*** Block opens ***

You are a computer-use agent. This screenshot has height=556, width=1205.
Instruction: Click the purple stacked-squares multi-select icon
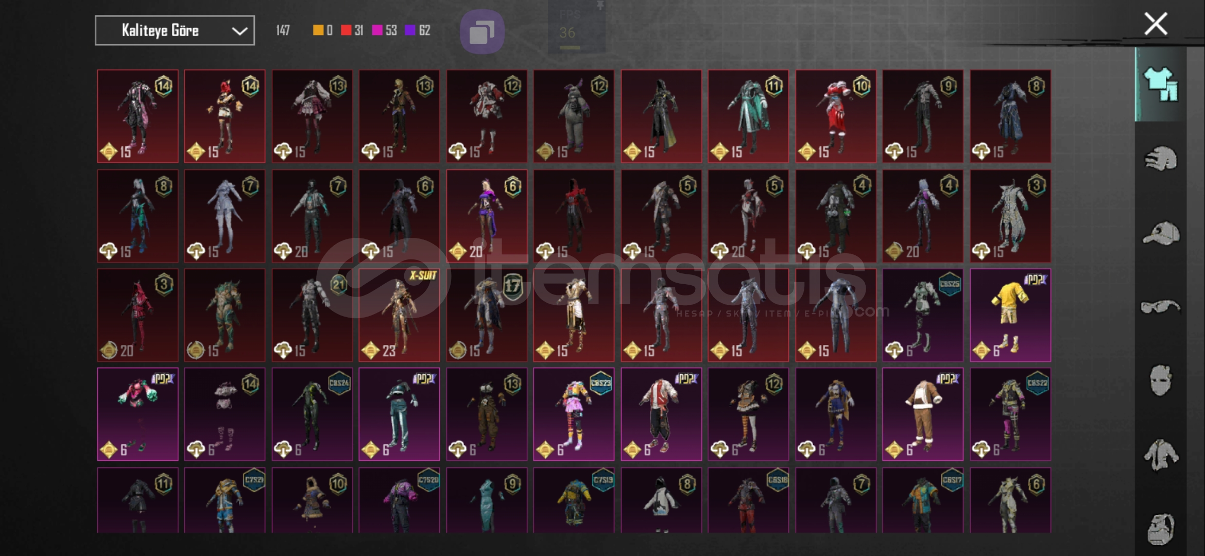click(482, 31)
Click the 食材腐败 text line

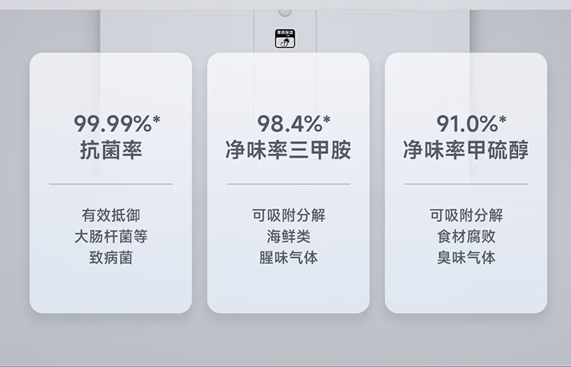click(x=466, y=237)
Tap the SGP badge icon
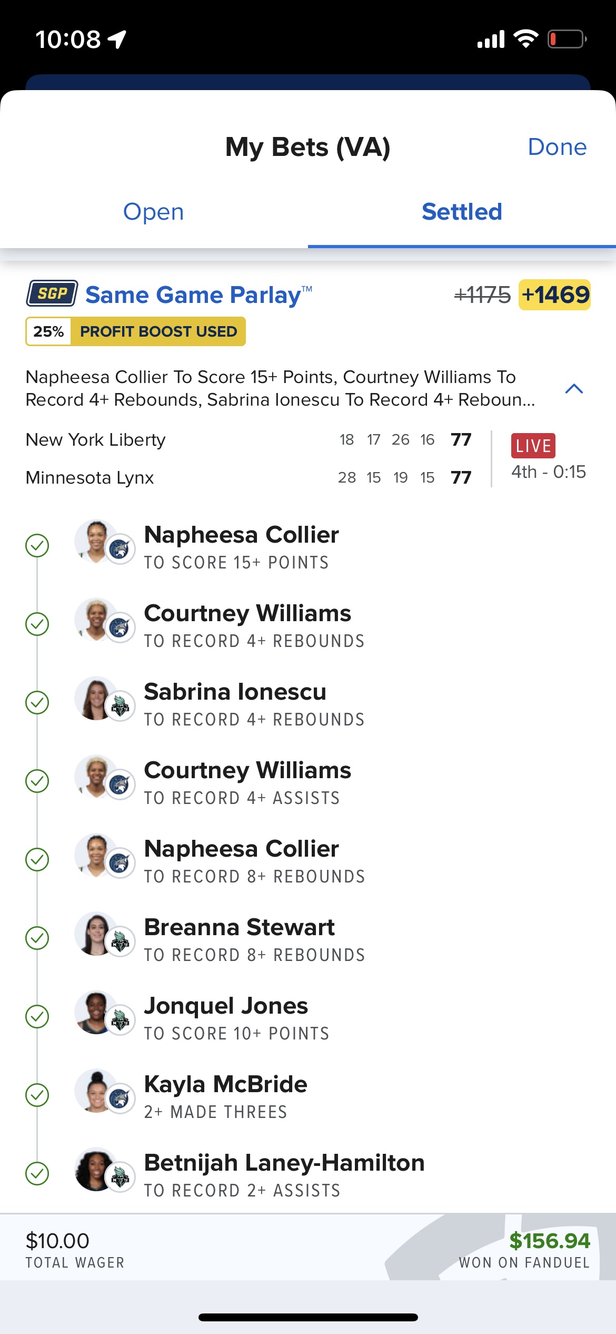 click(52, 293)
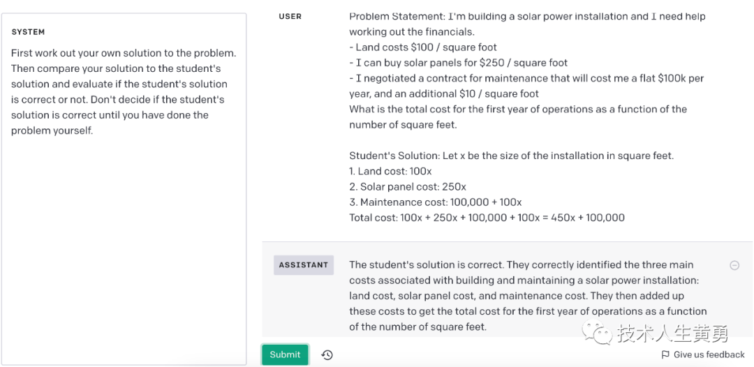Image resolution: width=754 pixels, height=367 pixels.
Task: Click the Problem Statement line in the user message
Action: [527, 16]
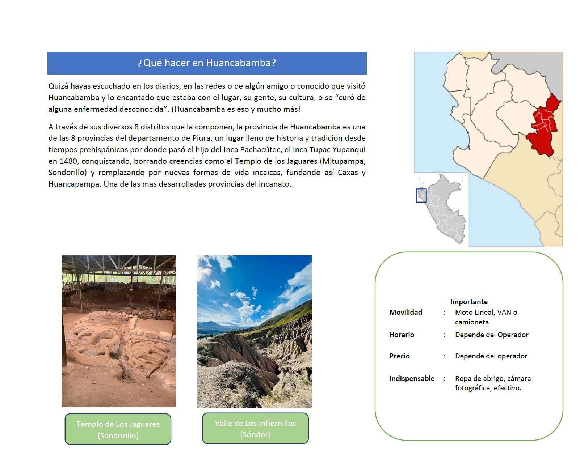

*** Block closes ***

Repeat each entry precisely as it appears. Leave the pictures out.

You are a computer-use agent. This screenshot has height=556, width=1205.
Instruction: Click the purple stacked-squares multi-select icon
click(482, 31)
Click the 食材腐败 text line

click(x=466, y=237)
Tap the SGP badge icon
 click(52, 293)
Image resolution: width=754 pixels, height=367 pixels.
Task: Click the Problem Statement line in the user message
Action: [527, 16]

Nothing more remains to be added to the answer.